GNOME Bugzilla – Bug 353326
Improve CJK font selection
Last modified: 2007-06-11 03:05:03 UTC
This is a followup to Owen's comment here: http://blogs.gnome.org/view/ryanl/2006/08/25/0#comments I actually didn't know that we are returning "" for HAN in pango_script_get_sample_language(). This is definitely suboptimal. First, we can at least return Chinese. That definitely works better than the current situation. Even better, we can return (probably in a new API) a list of languages. "zh,ja,ko" for example.

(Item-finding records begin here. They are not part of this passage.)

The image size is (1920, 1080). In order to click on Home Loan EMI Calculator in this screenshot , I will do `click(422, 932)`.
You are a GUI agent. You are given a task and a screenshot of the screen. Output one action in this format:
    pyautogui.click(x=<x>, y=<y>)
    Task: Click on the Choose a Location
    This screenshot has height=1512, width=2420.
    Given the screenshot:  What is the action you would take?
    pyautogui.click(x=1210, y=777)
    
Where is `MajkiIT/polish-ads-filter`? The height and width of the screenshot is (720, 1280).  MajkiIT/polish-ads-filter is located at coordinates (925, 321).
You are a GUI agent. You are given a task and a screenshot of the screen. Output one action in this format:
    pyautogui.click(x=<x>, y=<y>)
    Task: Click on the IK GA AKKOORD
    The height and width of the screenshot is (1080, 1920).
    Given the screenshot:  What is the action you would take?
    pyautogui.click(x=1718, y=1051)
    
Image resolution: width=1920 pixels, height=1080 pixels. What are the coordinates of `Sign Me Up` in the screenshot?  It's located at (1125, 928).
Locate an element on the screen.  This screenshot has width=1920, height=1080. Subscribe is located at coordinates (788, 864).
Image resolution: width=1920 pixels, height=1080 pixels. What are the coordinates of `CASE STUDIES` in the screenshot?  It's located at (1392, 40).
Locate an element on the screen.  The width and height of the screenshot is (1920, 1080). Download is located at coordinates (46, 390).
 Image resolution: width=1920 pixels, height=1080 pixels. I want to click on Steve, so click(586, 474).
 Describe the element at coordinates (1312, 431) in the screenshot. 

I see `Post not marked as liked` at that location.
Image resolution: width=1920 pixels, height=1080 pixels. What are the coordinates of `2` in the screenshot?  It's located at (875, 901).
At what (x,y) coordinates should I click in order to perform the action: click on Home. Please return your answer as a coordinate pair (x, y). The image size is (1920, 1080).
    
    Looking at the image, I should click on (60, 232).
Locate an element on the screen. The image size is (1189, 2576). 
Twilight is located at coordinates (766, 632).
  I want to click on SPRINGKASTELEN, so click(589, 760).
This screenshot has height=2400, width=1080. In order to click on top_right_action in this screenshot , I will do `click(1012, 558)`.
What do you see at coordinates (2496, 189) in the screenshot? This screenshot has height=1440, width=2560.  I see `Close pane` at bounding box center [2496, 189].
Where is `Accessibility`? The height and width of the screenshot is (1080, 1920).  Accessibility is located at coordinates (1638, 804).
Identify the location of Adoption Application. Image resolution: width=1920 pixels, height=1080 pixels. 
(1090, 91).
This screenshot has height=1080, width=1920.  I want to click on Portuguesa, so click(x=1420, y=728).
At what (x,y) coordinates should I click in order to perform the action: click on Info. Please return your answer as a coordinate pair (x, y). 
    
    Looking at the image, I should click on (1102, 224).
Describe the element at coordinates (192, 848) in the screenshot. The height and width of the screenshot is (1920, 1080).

Fontconfig already knows about this kind of usage: [behdad@home examples]$ fc-match --sort sans:lang=ja | head -n 3 sazanami-gothic.ttf: "Sazanami Gothic" "Gothic-Regular" DejaVuLGCSans.ttf: "DejaVu LGC Sans" "Book" DejaVuLGCSans.ttf: "DejaVu LGC Sans" "Book" [behdad@home examples]$ fc-match --sort sans:lang=ko | head -n 3 Gulim.ttf: "Gulim" "Regular" DejaVuLGCSans.ttf: "DejaVu LGC Sans" "Book" DejaVuLGCSans.ttf: "DejaVu LGC Sans" "Book" [behdad@home examples]$ fc-match --sort sans:lang=ja,ko | head -n 3 sazanami-gothic.ttf: "Sazanami Gothic" "Gothic-Regular" Gulim.ttf: "Gulim" "Regular" DejaVuLGCSans.ttf: "DejaVu LGC Sans" "Book" [behdad@home examples]$
It's a bad mistake to try to guess which one of: Traditional chinese Simplified chinese Japanese The user would prefer. There's a lot of sticky politics there on all sides. I don't see a big advantage from having a language tag either ... without out it, the effect will be to just use the first Han font with that character in the current configuration, which is about as good as guess as you can make. The *only* way to do better would be to to frequency analysis on larger segments of text than character-by-character, but that would be better left to the app, I think, since Pango is going to be unable to do it at more than a run or maybe paragraph level, which could still leave a document displaying very wierdly (isolated Han characters might come out in a different font than characters in paragraphs...) I think this is NOTABUG.
Ok, closing as $PANGO_LANGUAGE provides a generic solution to this problem.